|
「大事に育ててきたとうもろこしを、虫にやられたこともあった。それでも、あきらめなかったのは、私が育てたとうもこしを『おいしい』と言ってくれるお客様たちの声があったからだね」と笑う渡部さん。その情熱は、とうもろこしの育て方にも息づいています。とうもろこしは、1本の茎に3本の実がなる作物です。 しかし、渡部さんたちは、3本のうち2本を間引いて、1本だけを商品として育てます。 これは、栄養やおいしさを1本の実に集中させるため。もちろん、3本収穫したほうが、収入は大きくなります。でも、渡部さんたちにとっては、3本の普通のとうもろこしを育てることよりも、1本だけ特別においしいとうもろこしを育てる事のほうが大切なのです。

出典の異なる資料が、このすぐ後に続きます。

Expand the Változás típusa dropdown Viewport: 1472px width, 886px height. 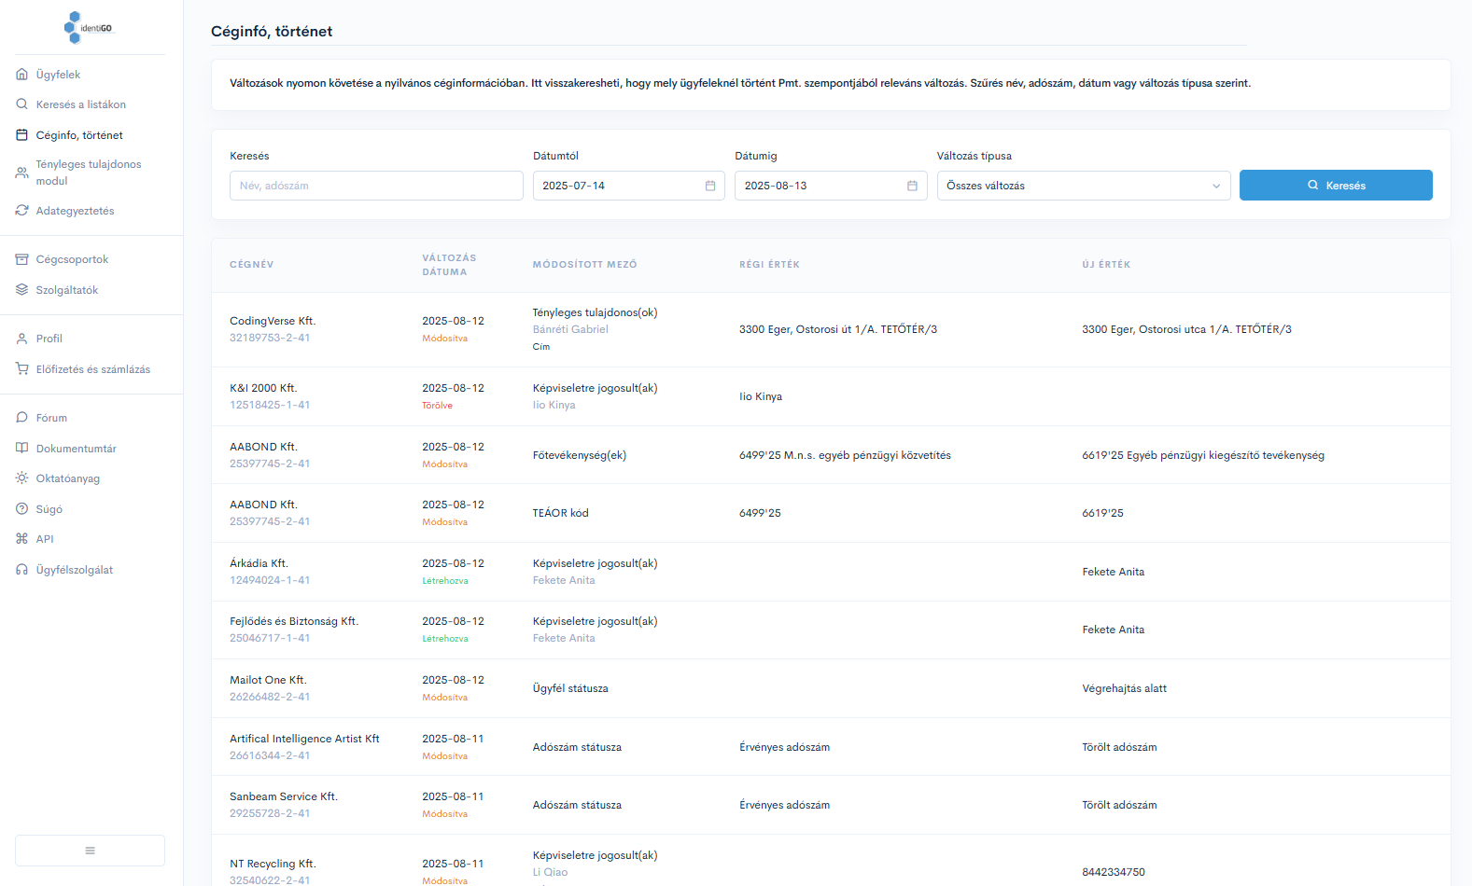[x=1083, y=186]
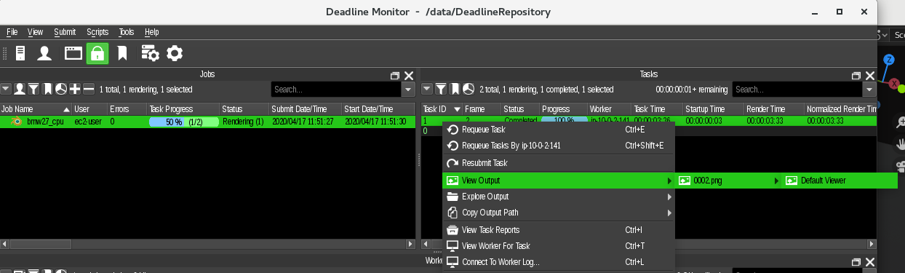Click the bmw27_cpu 50% task progress bar

coord(183,122)
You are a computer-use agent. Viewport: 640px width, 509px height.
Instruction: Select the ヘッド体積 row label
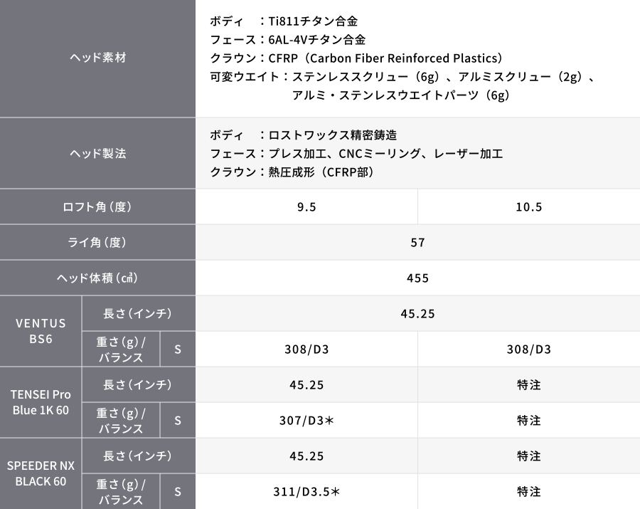point(97,278)
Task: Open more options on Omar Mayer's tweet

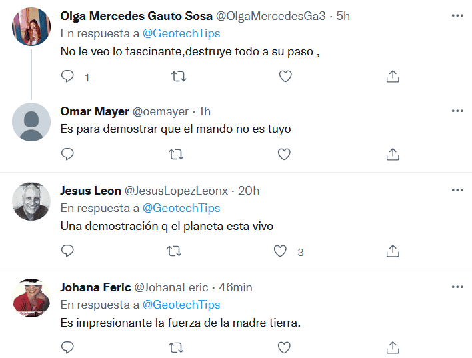Action: tap(457, 111)
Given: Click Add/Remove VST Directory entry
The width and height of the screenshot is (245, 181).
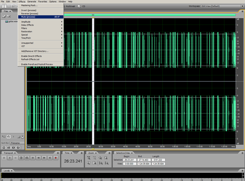Looking at the screenshot, I should pos(35,51).
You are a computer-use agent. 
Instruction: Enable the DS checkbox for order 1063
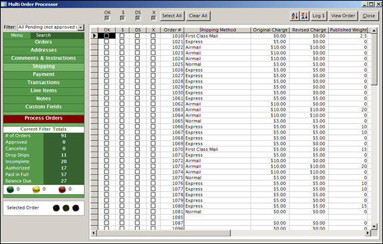coord(137,110)
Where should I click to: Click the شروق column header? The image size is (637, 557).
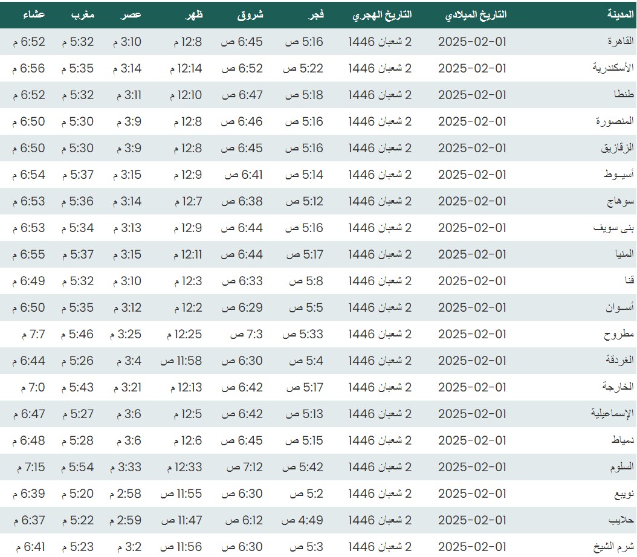click(250, 14)
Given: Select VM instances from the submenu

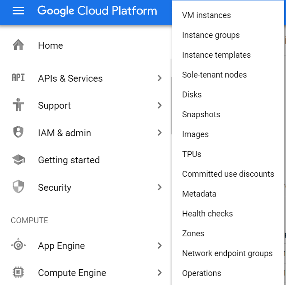Looking at the screenshot, I should coord(206,15).
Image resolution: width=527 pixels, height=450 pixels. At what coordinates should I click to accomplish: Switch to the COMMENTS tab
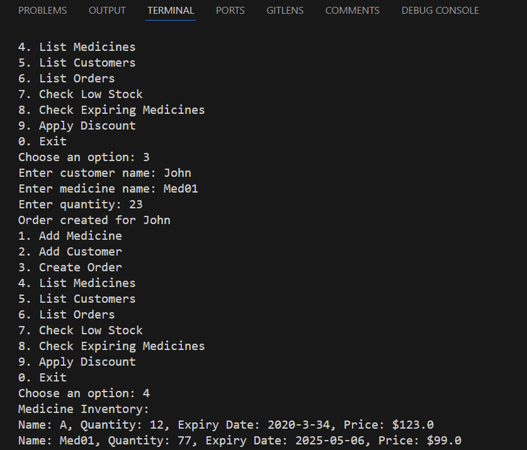point(352,11)
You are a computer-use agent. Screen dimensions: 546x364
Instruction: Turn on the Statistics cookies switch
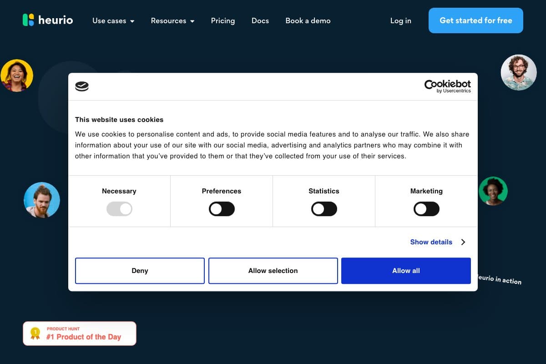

また、渡部さんはとうもろこしの実が熟れてきて、斜め45度に傾いた瞬間を選らんで収穫します。 44度でもなく46度でもなく、45度。 「この角度こそが、とうもろこしが最もおいしくなる時期」ということを、これまでの経験と勘で知っているからこそ、渡部さんは45度にこだわります。 しかも、45度になるのはたったの3日間だけ。6万本のとうもろこしの中から、45度のものだけを見つけ出して収穫するのは、とても手間のかかること。
「でも、面倒くさいなんて言ってられないよ。だって、今年も私たちが育てたとうもろこしを心待ちにしてくれているお客様がいるんだ。そんな人たちに、おいしくない物をお届けして、ガッカリさせたくはないしね」ずらりと並ぶとうもろこしを眺める渡部さんの眼差しは、育ち盛りの可愛い我が子を眺める父親のような、慈愛に満ち溢れていました。